Deze overeenstemming van denken en willen is onuitsprekelijk gelukkig makend. Het beleeft zijn bekroning daarin dat het wezen niets onmogelijk is wat het denkt en wil en het nu door de kracht van God kan scheppen en vormen naar eigen goeddunken, zonder ooit tegen de goddelijke wil in te handelen, terwijl de wil van het wezen dat ver van God verwijderd is eigenmachtig handelt en steeds dat zal willen en denken wat tegen de goddelijke ordening is gericht. Maar volmaakt kan het wezen alleen dan zijn, wanneer het zich in volledige harmonie met de goddelijke ordening bevindt.
God heeft in Zijn wijsheid en volmaaktheid alles in de meest volmaakte ordening geschapen en zal tot in alle eeuwigheid Zijn schepping leiden met Zijn wil. Bijgevolg zal ook al het wezenlijke dat de graad van volmaaktheid heeft bereikt, eveneens de schepping verlevendigen door zijn wil. Dat wil zeggen: er zullen steeds nieuwe scheppingen ontstaan door de wil van het geestelijke, want God laat tot eigen diepe vreugde deze wezens scheppen en vormen in Zijn opdracht, in overeenstemming met Zijn plan en wijsheid. En dit is de oerstaat van het geestelijke, in welke het na ondenkbaar lange tijd weer is binnengegaan.
Het geestelijke komt zijn aanvankelijke bestemming na, doordat het de oerkracht - de liefde - tot vorm laat worden volgens zijn gedachten en zijn wil. En dit betekent voor het wezenlijke een graad van gelukzaligheid die onvoorstelbaar is, maar die ook aan al het wezenlijke ten doel is gesteld.
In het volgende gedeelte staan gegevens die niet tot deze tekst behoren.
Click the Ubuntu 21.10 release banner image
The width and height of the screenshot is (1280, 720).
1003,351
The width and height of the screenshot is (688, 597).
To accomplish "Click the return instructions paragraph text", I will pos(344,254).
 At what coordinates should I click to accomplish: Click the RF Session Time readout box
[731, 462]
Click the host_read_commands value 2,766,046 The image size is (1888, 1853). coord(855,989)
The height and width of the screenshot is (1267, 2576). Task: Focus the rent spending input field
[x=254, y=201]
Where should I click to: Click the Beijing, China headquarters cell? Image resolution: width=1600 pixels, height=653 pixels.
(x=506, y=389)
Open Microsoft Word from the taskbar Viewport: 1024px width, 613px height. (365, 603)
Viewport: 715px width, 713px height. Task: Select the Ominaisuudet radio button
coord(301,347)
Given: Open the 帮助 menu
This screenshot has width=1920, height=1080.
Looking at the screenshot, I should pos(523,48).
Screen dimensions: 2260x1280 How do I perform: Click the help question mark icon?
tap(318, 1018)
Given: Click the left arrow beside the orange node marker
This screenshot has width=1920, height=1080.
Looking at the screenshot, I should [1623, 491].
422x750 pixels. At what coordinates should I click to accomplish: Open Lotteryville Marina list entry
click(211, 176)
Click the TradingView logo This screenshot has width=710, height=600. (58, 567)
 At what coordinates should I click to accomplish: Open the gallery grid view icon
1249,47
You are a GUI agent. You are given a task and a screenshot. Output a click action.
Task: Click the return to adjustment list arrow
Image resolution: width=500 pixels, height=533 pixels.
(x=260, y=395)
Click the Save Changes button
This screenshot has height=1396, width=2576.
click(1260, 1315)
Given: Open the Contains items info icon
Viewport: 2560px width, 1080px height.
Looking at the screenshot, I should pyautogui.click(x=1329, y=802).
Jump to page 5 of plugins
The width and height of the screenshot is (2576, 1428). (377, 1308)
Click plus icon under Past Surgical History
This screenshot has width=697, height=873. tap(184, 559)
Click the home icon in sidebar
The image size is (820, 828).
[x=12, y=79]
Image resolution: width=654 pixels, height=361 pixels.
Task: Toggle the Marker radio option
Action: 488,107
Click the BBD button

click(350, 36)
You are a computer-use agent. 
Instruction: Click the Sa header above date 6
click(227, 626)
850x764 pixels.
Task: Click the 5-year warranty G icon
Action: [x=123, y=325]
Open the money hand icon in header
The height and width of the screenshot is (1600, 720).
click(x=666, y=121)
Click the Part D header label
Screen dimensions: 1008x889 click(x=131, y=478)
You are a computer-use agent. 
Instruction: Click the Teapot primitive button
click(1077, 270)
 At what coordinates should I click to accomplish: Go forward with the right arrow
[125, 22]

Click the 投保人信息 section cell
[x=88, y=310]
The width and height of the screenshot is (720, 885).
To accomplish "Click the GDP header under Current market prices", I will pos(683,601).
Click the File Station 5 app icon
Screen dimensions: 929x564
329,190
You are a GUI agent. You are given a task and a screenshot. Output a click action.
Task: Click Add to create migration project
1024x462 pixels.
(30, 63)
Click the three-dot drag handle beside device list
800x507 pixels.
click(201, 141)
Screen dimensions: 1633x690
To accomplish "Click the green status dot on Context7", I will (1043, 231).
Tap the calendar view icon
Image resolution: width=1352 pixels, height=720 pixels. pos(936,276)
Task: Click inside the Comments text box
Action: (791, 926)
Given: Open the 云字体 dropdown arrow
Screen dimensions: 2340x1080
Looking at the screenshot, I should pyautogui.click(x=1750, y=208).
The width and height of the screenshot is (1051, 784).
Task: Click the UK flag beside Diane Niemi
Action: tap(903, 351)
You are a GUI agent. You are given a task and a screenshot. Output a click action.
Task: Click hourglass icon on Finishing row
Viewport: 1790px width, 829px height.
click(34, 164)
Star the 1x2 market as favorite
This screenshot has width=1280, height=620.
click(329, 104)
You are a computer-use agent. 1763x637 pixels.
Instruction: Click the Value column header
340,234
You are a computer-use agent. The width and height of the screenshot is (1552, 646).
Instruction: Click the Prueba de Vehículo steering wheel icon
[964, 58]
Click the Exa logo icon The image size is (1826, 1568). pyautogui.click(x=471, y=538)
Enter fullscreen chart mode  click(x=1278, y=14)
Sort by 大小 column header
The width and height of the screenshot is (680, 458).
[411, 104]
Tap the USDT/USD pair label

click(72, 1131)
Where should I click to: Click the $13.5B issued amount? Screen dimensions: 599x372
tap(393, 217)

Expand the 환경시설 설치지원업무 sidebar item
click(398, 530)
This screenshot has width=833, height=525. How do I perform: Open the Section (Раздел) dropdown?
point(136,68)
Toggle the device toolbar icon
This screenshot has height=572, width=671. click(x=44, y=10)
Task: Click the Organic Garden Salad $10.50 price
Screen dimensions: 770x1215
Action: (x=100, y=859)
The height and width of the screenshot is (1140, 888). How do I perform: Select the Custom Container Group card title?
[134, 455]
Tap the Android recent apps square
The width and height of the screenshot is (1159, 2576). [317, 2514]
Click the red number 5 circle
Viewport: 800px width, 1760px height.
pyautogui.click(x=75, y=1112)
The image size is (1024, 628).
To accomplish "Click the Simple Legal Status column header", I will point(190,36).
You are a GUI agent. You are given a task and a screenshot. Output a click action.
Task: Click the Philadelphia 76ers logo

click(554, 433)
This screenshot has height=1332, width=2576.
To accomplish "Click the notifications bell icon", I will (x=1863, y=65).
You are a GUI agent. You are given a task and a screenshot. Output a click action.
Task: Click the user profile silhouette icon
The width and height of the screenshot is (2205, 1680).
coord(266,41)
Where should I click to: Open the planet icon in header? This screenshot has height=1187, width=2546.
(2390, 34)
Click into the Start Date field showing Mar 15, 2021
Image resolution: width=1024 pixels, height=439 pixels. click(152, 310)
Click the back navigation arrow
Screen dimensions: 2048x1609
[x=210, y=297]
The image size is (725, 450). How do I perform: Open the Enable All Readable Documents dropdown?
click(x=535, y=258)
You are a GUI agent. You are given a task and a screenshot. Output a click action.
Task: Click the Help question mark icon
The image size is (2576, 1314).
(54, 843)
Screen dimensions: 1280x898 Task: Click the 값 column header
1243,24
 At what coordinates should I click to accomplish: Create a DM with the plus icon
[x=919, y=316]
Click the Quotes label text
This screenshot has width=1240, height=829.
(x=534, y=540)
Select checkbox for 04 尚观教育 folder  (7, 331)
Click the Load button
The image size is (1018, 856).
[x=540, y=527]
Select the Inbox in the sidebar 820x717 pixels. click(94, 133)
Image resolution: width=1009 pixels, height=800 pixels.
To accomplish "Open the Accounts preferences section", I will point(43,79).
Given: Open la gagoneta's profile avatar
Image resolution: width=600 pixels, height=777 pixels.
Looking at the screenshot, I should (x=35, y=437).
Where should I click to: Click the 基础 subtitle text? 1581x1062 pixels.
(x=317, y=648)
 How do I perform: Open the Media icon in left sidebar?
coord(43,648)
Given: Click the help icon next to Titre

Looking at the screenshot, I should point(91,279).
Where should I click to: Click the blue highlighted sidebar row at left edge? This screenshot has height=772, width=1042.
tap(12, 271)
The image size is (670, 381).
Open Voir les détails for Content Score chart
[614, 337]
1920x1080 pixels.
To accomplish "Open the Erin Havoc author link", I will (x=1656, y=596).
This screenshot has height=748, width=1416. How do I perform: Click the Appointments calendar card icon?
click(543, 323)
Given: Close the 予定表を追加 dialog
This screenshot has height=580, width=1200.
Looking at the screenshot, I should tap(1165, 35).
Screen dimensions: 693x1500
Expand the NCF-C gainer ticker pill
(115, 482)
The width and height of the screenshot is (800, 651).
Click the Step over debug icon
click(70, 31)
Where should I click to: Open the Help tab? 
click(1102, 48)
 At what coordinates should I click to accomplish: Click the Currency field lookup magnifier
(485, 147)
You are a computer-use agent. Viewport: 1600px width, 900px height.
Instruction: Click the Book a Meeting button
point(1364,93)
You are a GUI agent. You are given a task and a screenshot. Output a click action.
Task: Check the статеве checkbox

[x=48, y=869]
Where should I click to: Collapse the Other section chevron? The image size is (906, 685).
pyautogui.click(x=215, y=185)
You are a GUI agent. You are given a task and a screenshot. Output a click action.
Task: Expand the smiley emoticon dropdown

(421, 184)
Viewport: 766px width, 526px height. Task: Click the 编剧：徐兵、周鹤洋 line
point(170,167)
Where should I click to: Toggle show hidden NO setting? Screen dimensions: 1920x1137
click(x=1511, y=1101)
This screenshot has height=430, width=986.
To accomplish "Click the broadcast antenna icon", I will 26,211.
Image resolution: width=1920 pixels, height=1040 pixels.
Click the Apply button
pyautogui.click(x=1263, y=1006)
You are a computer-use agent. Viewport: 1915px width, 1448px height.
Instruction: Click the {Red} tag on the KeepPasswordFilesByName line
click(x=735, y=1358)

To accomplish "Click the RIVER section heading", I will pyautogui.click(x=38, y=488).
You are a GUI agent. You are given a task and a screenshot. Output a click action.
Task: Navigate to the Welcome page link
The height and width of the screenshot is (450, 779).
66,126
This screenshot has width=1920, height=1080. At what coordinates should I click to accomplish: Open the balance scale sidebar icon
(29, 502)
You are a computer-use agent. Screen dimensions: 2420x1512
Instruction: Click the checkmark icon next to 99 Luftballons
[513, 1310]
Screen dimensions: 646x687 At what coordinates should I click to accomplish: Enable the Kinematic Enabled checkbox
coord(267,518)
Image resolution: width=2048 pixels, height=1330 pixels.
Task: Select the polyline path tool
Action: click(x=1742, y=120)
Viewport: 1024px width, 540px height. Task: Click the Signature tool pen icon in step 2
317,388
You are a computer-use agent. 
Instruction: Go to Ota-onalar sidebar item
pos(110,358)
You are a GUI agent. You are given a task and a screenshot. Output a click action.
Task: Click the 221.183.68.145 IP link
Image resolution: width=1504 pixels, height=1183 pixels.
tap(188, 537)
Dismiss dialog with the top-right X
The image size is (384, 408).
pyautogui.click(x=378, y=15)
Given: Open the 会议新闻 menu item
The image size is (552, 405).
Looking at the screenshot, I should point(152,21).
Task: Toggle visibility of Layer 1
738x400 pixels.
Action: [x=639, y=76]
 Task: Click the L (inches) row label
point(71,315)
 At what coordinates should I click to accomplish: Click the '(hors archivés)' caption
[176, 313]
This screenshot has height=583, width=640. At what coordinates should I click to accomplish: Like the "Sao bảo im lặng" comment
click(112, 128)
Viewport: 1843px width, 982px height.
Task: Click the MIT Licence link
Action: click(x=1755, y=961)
En al gaan er ook eeuwigheden overheen, het volmaakte zal onafgebroken zijn gelukkig makende werkzaamheden uitvoeren en scheppen en vormen, en zo het universum met steeds nieuwe scheppingen vullen, die weer ten doel hebben het nog onvolmaakte wezenlijke naar volmaaktheid te leiden.
De taak van het wezenlijke bestaat dus alleen uit het weer doen opleven van de schepping, met als doel de volmaaktheid van het geestelijke dat de schepping in zich draagt. En deze taak is het voorrecht van de lichtwezens die zich in een hoge graad van volmaaktheid bevinden. Dat wil zeggen: ze zijn door wederzijdse aaneensluiting als het ware grote krachtzenders geworden die dus nu ook dienovereenkomstig kunnen werken. Ook zullen deze vele wezens slechts één wil hebben, omdat zij - met de kracht uit God - ook door Zijn wil worden doorstroomd.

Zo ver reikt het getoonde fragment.